俺の【女の子にモテる】特殊能力を持ってからの異世界生活1年目、その時には人間の女児に嫌というほど追い回される経験をしていたので人間に対して効果がバツグンというのは分かっている。しかしそんな中でも柴犬のシバとエルフのジャンヌには別だった。シバにはペロペロ顔を舐め回されてたけど、それはワンちゃんとして並み程度の愛情表現だったし、ジャンヌも別に俺に気がある素振りは……なかったよな?


「だからお世辞は別に要らない。その代わりに助けたらいろいろと訊きたいことと……もしかしたら力を貸してほしいってことがあるかもしれない」


「え、えぇっ!? 助けてくれるのですかぁっ!? 是非よろしくお願いしますぅ! 助けてくれるのならなんでもするのですぅっ!」


「……仮にも女の子なんだし、今後は『なんでもする』って言うのはやめような?」


俺はロリコンじゃないから関係ないけど、この子も結構な美少女だし、人が人なら一発で児ポ案件待ったなしだから。まあこの精霊少女が本当に3,000歳超えてるなら児ポ対象ではないかもしれんが絵面的には完全アウトだ。そういうのはエロ漫画の中だけにしよう。
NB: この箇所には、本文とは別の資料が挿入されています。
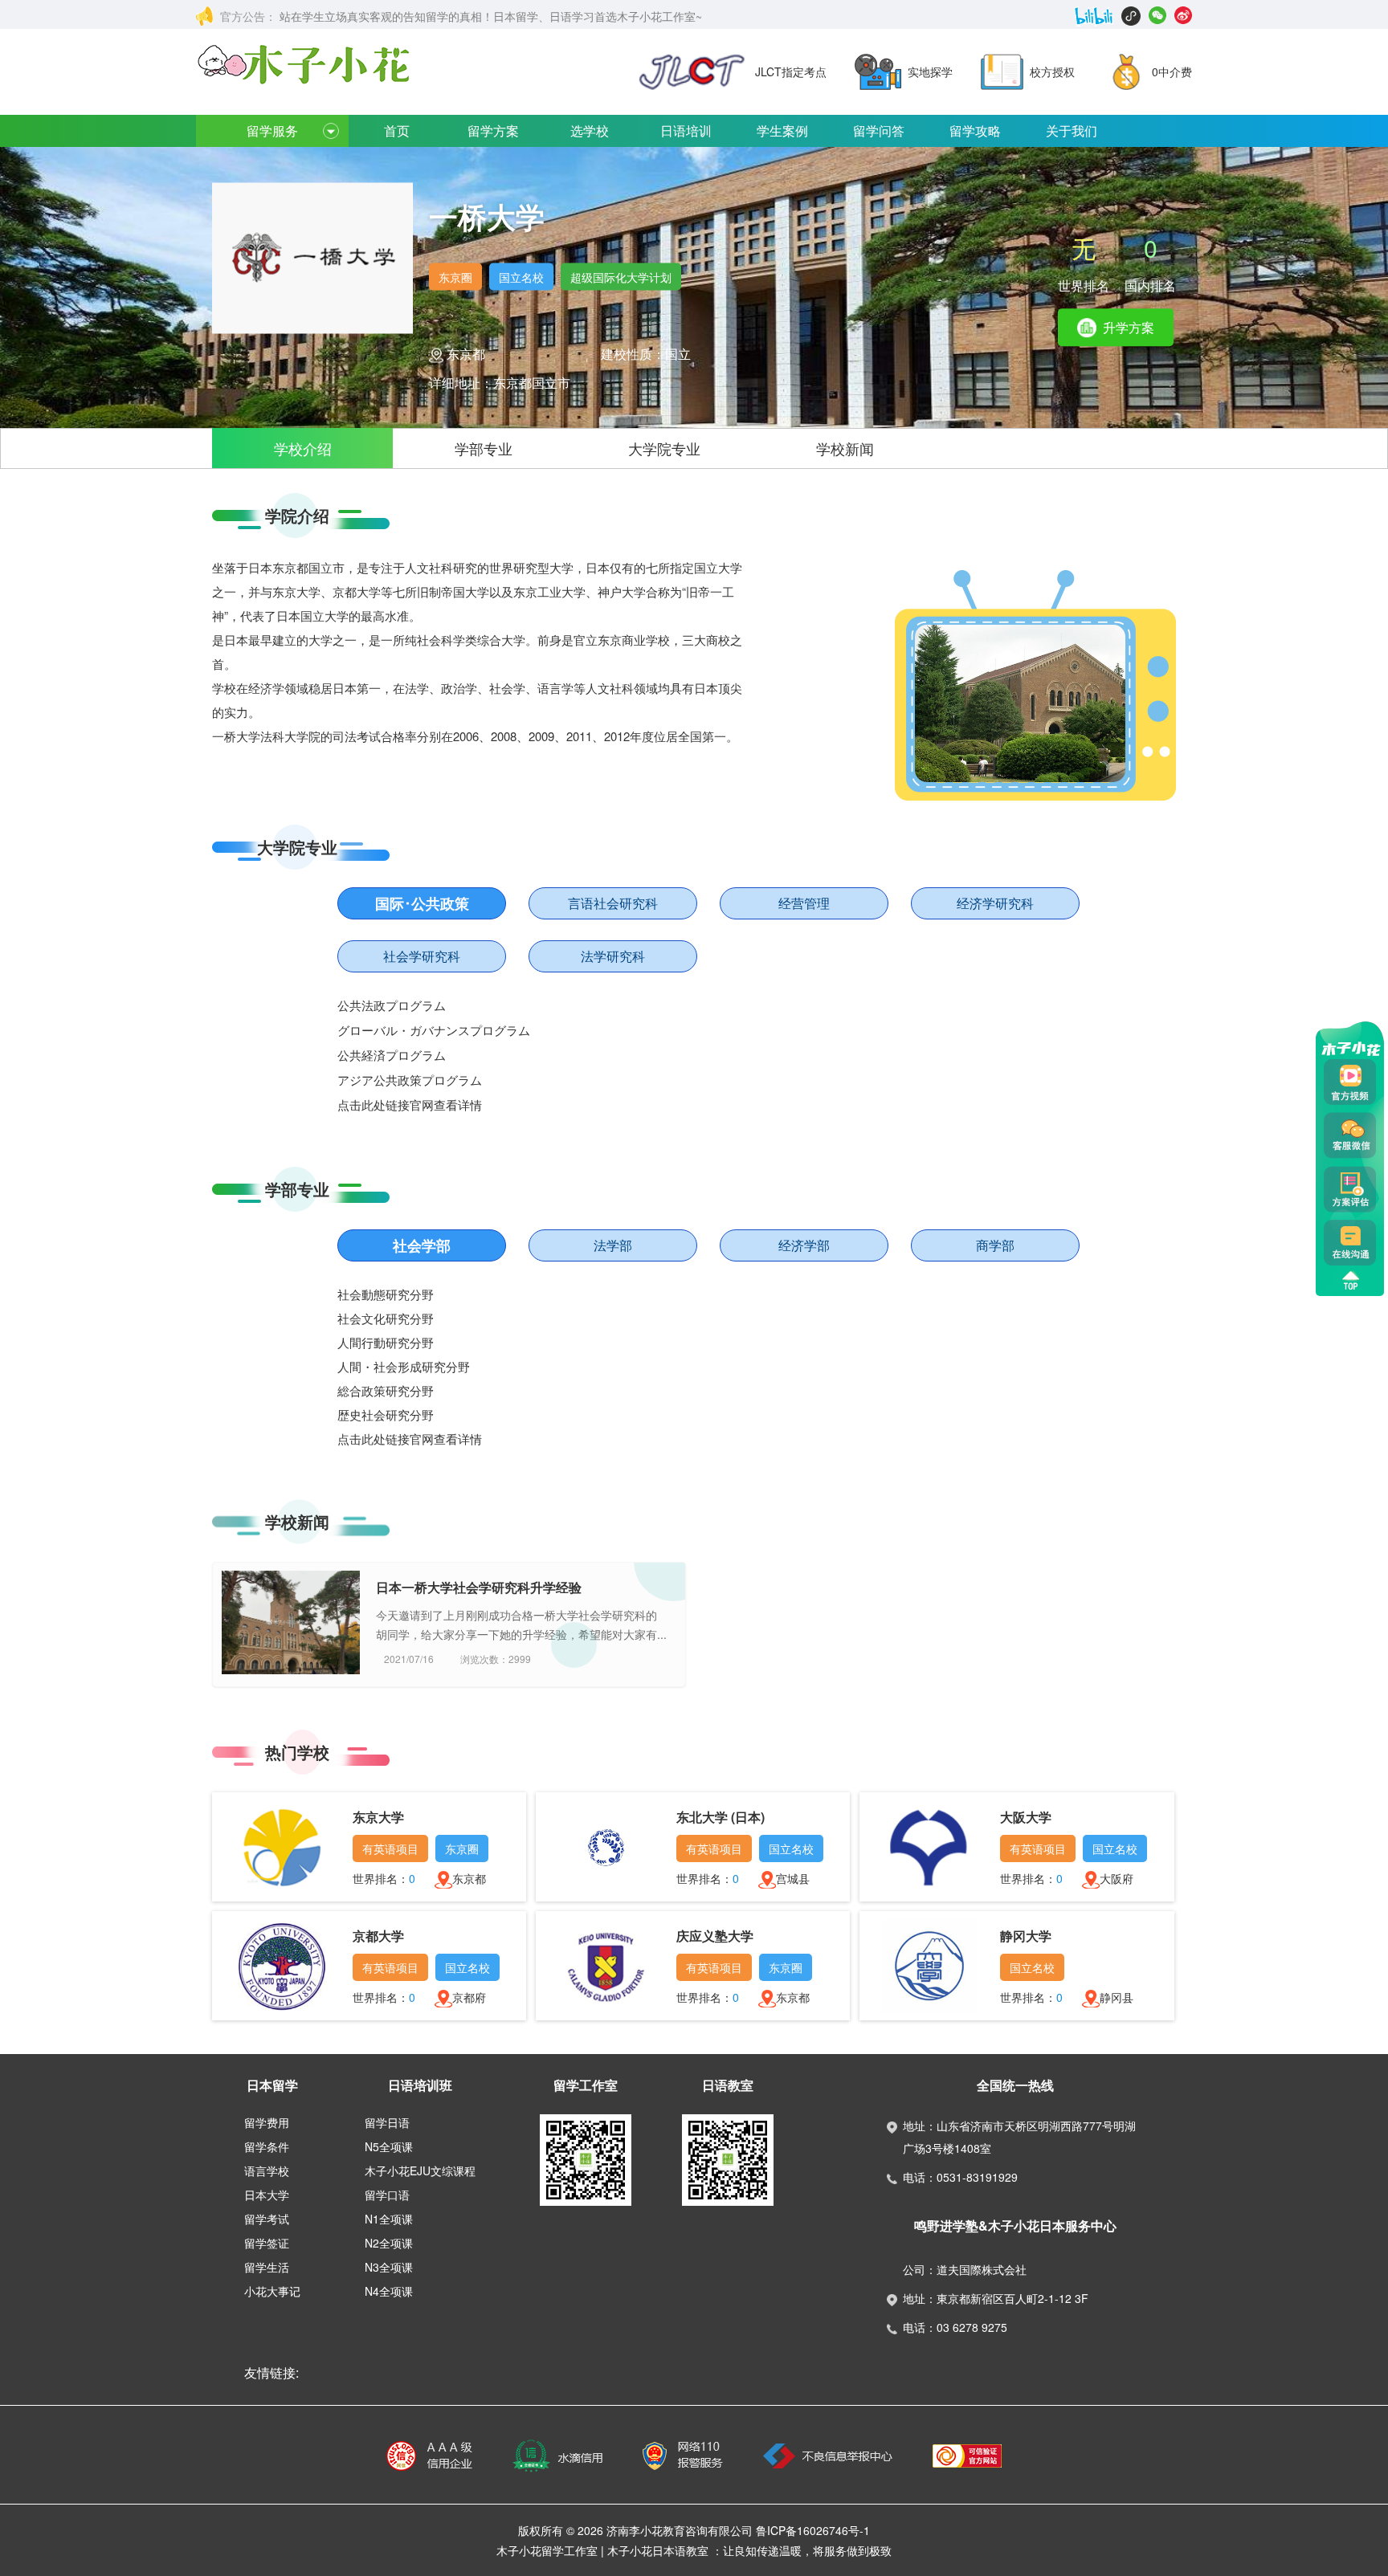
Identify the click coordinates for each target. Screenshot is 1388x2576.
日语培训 (686, 130)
「おいおい、冒険者の若造! あたかもオレにこの土地を潰させない前提で話を進めてるのはいったいどういう了見だぁッ!?」


今にも胸ぐらを掴み上げてきそうなほどに息巻いて、ゴウマンが近づいてくる。


「テメーら冒険者の中にはよぅ、普段から腕っぷしをチラつかせてオレたち商人をゴリ押しできると思ってるヤツらもいるがなぁ……この街の商人を舐めてもらっちゃあ困るぜっ? こちとら毎日、威圧的に値切りにくるイカつい冒険者とバチバチにやり合ってんだッ!」


「いや、だから別に腕ずくで解決しようとなんてしてないですってば。要はゴウマンさん、アンタは金さえあればこの土地に関しては何も言うことがないってことだな? なら話は簡単だ」


俺はこれまで服の内側の小さなポシェットに入れていた、ソレを取り出して見せる。直後、ゴウマンが目を見開いた。
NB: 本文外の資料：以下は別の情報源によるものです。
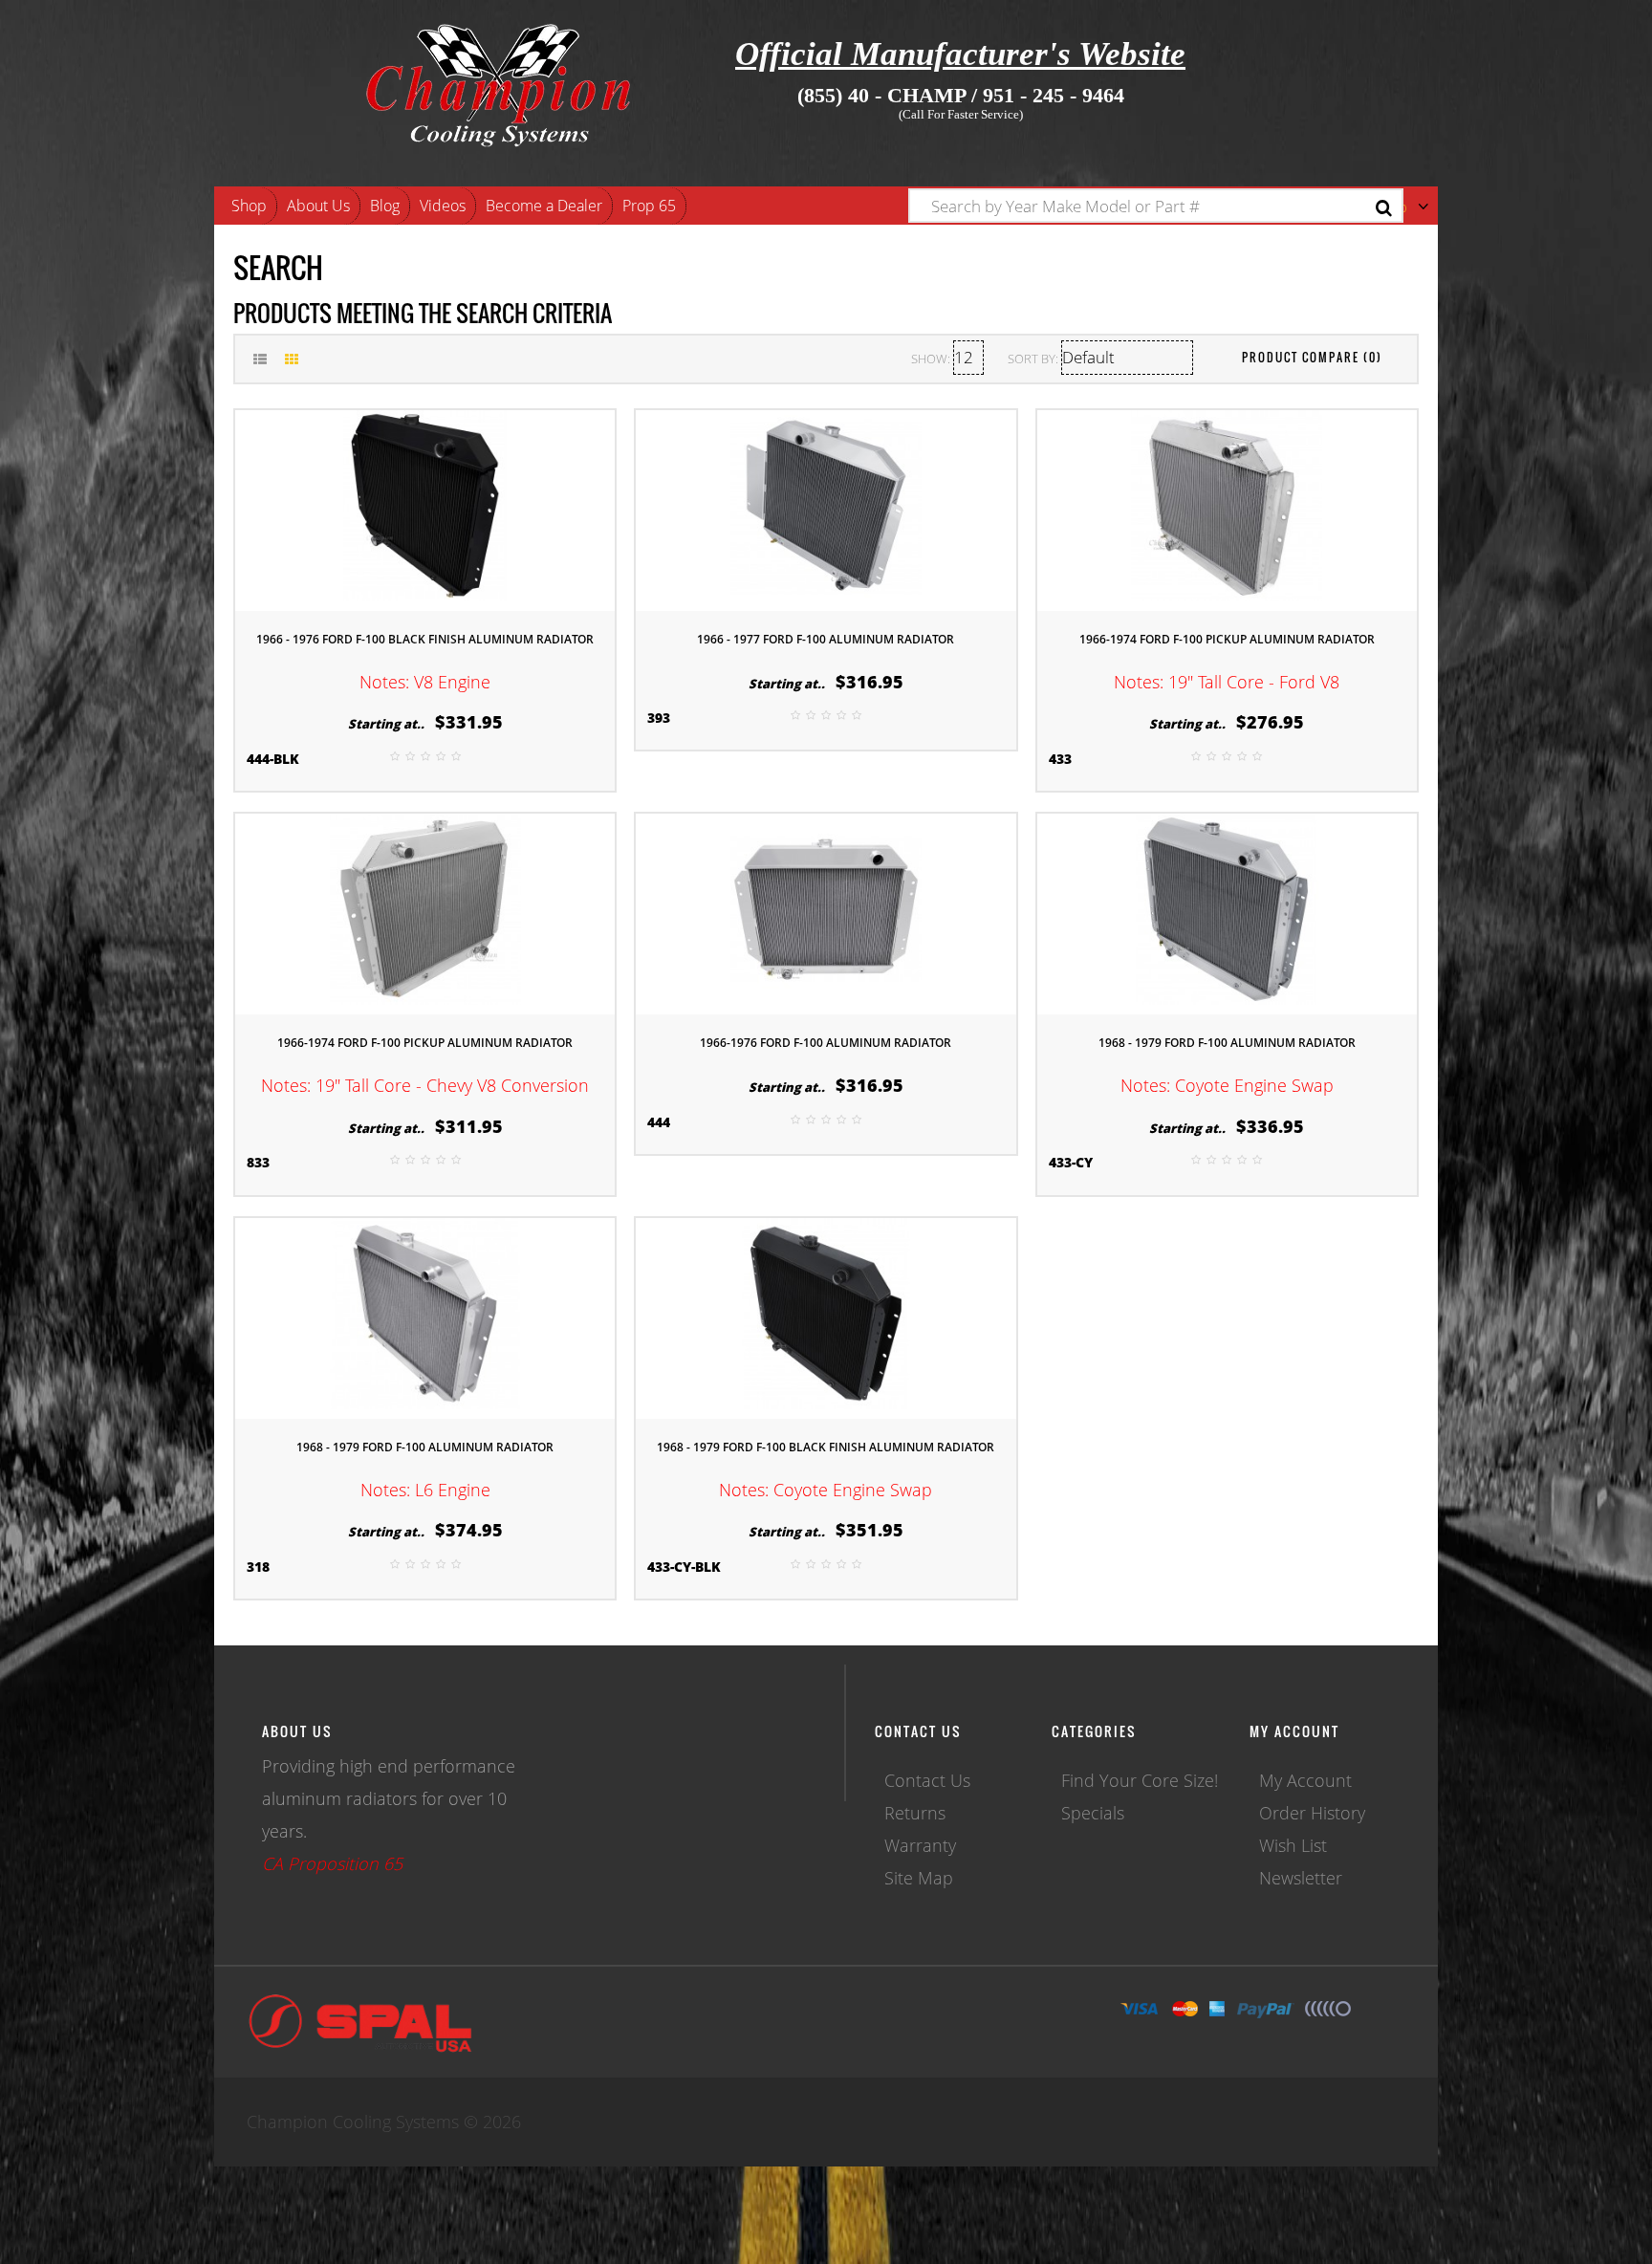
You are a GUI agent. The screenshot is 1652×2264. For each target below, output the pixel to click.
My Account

「お、お前……そいつはっ! この世界でまれにしか発生しないダンジョンのみで採取可能な、その中でも超激レアの【世界樹液の結晶ユグドラシル・アンバー】じゃねーかっ!」


「しかも鑑定書付きだぜッ!」


「なっ、なんだとぉッ!? そんな超激レア宝石をいったいどこで……!」


「ついこの前ダンジョンに遭遇したんですよ。そのダンジョン化した村の住民を全員救出してる時に偶然拾いました。売るかどうかでも悩みはしたけど……決めましたよ、俺は」


「なっ……何をだ!」


「ゴウマンさん、この世界樹液の結晶ユグドラシル・アンバーで、アンタのその土地を買わせてもらうッ!」


「……ッ! テメー……!」


ゴウマンはギリッと奥歯を噛み締めたかと思うと、


「お買い上げありがとうございましたァッ!!! 太っ腹のお客様ァッ!!!」


ゴウマンはめちゃくちゃ綺麗な直角にお辞儀をして、土地の権利書を差し出してきた。